300 N.Y. 120 | NY | 1949
Defendant, convicted of manslaughter in the first degree (Penal Law, § 1050) and abortion (Penal Law, § 80) argues in this court: first, that his guilt was not established beyond a reasonable doubt; second, that there was neither sufficient corroboration of the accomplice testimony nor a proper charge by the court on the subject; third, that it was error to allow the exhibition before the jury of mangled parts of a fetus and parts of the organs of the aborted woman; and, fourth, that it was error to receive into evidence proof of a prior extra-judicial "consistent statement" made by the accomplice-witness Schneidewind. We reject each of those contentions, but find it necessary to comment on the fourth point, only. *123
Schneidewind, at the trial, gave testimony most damaging to defendant. When cross-examined, he admitted that when he (Schneidewind) had first appeared before the grand jury as a witness, on November 12, 1947, four weeks after the abortion, he had made statements utterly at variance with his trial testimony, and not inculpating defendant at all. Previously, when giving his evidence in chief at the trial, he had told the jury that he, with defendant and another accomplice had, just after the abortion, gotten together and concocted the false story. Later, during Schneidewind's cross-examination, it was brought out that after his first (November 12, 1947) grand jury appearance, he was taken into custody and that he then went again before the grand jury on November 14, 1947, and that on that second occasion he recanted, and gave the grand jury the same version of the occurrence that he related in his direct testimony on this trial. During this cross-examination of Schneidewind, defense counsel brought out the fact that Schneidewind, although guilty on his own story, had not been indicted. By those and other questions, the defense at least suggested to the jury that Schneidewind hoped for clemency for himself, and that his trial testimony was a fabrication, as a reward for which he hoped to go unwhipped of justice.

■ PROBLEM STATEMENT
Reproduce the entire court opinion word for word. Rely solely on the court opinion above.

■ EXCERPTED RECORDS
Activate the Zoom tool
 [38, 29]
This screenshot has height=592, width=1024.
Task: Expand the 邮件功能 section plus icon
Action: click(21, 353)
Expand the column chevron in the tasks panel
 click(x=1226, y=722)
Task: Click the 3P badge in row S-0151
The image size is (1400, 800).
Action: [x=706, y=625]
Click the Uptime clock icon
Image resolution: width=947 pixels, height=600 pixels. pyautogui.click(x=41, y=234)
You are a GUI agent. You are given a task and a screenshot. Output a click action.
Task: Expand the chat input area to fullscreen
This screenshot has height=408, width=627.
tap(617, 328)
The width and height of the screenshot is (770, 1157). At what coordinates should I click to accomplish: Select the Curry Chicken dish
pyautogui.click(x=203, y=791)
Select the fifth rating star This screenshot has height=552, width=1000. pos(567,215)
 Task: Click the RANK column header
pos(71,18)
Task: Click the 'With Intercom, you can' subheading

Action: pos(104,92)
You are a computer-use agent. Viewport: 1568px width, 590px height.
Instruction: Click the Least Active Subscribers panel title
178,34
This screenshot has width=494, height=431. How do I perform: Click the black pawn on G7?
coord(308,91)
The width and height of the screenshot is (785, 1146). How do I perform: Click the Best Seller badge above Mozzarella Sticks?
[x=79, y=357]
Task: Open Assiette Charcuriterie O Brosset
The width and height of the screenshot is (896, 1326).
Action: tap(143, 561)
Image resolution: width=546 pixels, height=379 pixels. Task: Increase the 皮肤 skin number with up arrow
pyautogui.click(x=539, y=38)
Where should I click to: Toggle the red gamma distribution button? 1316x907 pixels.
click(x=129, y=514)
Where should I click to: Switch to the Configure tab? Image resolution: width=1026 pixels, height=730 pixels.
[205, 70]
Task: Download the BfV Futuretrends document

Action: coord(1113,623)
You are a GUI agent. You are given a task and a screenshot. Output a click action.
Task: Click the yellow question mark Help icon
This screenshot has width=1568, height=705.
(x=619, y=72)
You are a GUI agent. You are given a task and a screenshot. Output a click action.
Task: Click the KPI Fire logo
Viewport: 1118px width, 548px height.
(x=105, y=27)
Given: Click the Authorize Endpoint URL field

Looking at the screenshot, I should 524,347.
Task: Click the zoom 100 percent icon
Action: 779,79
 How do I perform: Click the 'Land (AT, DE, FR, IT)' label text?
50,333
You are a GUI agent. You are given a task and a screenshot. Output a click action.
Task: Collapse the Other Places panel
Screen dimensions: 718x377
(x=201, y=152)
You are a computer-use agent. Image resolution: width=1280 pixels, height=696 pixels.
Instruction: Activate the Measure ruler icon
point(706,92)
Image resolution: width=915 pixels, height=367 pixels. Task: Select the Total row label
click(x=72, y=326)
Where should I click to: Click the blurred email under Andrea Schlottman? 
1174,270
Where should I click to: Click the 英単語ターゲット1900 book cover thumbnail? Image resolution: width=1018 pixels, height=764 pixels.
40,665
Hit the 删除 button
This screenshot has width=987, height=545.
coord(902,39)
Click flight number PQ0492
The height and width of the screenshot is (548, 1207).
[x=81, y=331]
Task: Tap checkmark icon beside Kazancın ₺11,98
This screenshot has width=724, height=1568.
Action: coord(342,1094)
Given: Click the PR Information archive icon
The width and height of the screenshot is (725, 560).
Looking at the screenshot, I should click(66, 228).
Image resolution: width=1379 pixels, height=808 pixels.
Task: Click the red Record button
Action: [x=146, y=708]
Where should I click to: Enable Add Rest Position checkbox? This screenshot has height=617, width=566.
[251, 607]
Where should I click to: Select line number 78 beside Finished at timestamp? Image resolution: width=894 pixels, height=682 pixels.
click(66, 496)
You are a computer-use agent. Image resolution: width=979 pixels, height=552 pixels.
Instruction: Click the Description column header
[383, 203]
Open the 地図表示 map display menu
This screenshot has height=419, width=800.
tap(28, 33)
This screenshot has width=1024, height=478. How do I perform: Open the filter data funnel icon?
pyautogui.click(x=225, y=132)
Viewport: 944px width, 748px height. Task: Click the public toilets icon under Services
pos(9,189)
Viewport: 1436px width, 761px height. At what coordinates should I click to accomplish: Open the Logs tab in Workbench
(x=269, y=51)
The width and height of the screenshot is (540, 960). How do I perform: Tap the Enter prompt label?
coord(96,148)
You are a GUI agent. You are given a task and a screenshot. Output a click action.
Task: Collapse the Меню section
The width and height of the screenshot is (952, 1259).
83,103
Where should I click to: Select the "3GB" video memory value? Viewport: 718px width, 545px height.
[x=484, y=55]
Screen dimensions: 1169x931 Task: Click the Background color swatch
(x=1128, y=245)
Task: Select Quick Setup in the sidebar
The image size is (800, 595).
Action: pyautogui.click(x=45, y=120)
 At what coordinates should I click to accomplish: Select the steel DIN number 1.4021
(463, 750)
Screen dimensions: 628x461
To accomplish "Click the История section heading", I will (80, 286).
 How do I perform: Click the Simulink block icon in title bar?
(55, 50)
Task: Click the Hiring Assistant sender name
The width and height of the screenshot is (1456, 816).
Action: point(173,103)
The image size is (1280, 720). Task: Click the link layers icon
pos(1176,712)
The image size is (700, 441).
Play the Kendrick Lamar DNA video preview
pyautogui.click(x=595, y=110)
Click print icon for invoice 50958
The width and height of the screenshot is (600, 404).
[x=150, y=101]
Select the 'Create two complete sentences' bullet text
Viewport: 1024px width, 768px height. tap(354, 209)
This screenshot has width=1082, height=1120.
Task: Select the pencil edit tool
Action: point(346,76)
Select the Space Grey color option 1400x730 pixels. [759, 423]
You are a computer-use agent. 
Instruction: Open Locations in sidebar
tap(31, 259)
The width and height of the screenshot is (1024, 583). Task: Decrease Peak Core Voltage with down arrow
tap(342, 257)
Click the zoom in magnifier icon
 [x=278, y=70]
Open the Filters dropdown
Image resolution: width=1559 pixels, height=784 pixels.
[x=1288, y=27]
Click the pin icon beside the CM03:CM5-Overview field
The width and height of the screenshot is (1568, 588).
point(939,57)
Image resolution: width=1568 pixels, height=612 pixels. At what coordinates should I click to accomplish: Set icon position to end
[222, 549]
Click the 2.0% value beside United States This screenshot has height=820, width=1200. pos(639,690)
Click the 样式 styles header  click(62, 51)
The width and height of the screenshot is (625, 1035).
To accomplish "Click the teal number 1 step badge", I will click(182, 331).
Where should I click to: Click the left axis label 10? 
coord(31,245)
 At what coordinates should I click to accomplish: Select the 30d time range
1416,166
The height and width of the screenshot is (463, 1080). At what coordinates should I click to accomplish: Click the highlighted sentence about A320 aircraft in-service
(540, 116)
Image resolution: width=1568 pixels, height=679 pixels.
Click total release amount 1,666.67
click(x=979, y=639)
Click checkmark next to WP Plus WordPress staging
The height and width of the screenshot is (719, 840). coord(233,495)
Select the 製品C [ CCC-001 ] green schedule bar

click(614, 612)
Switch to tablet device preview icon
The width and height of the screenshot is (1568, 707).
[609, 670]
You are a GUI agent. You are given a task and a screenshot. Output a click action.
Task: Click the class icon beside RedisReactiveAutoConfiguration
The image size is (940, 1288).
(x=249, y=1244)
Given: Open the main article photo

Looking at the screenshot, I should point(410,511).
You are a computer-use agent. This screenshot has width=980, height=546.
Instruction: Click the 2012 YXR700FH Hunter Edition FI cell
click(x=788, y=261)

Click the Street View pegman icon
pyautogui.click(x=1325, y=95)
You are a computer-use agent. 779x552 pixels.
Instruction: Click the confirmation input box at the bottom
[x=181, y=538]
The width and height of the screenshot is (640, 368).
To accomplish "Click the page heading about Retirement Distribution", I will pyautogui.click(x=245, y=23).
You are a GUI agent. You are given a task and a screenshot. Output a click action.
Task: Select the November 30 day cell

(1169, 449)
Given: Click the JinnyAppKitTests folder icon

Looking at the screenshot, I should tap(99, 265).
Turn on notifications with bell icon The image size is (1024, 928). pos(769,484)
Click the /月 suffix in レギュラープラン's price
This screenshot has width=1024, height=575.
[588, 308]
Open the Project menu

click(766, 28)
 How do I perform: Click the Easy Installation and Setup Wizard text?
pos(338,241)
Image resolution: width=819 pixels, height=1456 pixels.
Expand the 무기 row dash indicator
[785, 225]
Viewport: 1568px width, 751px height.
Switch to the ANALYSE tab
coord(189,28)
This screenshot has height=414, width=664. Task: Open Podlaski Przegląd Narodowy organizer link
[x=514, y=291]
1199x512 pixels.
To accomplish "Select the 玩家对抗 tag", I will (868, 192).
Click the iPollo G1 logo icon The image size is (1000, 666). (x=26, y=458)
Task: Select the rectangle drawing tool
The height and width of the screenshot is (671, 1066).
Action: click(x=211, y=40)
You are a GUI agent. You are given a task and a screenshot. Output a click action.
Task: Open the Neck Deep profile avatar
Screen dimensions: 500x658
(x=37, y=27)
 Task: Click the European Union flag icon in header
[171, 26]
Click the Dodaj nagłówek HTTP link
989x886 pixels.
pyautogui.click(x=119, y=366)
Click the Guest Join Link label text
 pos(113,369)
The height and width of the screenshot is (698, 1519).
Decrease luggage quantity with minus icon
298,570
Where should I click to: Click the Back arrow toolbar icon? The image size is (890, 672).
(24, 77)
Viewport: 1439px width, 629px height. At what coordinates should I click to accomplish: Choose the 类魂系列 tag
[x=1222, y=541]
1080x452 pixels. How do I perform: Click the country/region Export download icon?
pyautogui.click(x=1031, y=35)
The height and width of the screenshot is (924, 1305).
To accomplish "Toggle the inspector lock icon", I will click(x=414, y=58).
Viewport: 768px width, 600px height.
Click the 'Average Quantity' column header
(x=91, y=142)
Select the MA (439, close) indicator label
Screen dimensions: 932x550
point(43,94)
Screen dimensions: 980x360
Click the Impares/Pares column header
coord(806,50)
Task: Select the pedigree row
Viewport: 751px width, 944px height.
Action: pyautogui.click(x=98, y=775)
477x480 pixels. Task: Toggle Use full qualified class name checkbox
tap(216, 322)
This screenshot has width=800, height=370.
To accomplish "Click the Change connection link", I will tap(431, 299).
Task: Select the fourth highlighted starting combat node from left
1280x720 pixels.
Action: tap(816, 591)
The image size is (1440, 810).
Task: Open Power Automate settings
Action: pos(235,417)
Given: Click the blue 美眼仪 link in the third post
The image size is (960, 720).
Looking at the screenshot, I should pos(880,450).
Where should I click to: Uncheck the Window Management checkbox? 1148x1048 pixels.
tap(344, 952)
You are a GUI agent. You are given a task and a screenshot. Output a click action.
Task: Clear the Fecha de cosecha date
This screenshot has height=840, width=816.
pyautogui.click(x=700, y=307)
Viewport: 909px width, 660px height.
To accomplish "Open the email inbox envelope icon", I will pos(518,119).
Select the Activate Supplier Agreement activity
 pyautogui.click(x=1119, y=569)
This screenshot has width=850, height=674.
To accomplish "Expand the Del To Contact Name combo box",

■ COMPLETED EXERCISE
300 N.Y. 120 | NY | 1949
Defendant, convicted of manslaughter in the first degree (Penal Law, § 1050) and abortion (Penal Law, § 80) argues in this court: first, that his guilt was not established beyond a reasonable doubt; second, that there was neither sufficient corroboration of the accomplice testimony nor a proper charge by the court on the subject; third, that it was error to allow the exhibition before the jury of mangled parts of a fetus and parts of the organs of the aborted woman; and, fourth, that it was error to receive into evidence proof of a prior extra-judicial "consistent statement" made by the accomplice-witness Schneidewind. We reject each of those contentions, but find it necessary to comment on the fourth point, only. *123
Schneidewind, at the trial, gave testimony most damaging to defendant. When cross-examined, he admitted that when he (Schneidewind) had first appeared before the grand jury as a witness, on November 12, 1947, four weeks after the abortion, he had made statements utterly at variance with his trial testimony, and not inculpating defendant at all. Previously, when giving his evidence in chief at the trial, he had told the jury that he, with defendant and another accomplice had, just after the abortion, gotten together and concocted the false story. Later, during Schneidewind's cross-examination, it was brought out that after his first (November 12, 1947) grand jury appearance, he was taken into custody and that he then went again before the grand jury on November 14, 1947, and that on that second occasion he recanted, and gave the grand jury the same version of the occurrence that he related in his direct testimony on this trial. During this cross-examination of Schneidewind, defense counsel brought out the fact that Schneidewind, although guilty on his own story, had not been indicted. By those and other questions, the defense at least suggested to the jury that Schneidewind hoped for clemency for himself, and that his trial testimony was a fabrication, as a reward for which he hoped to go unwhipped of justice.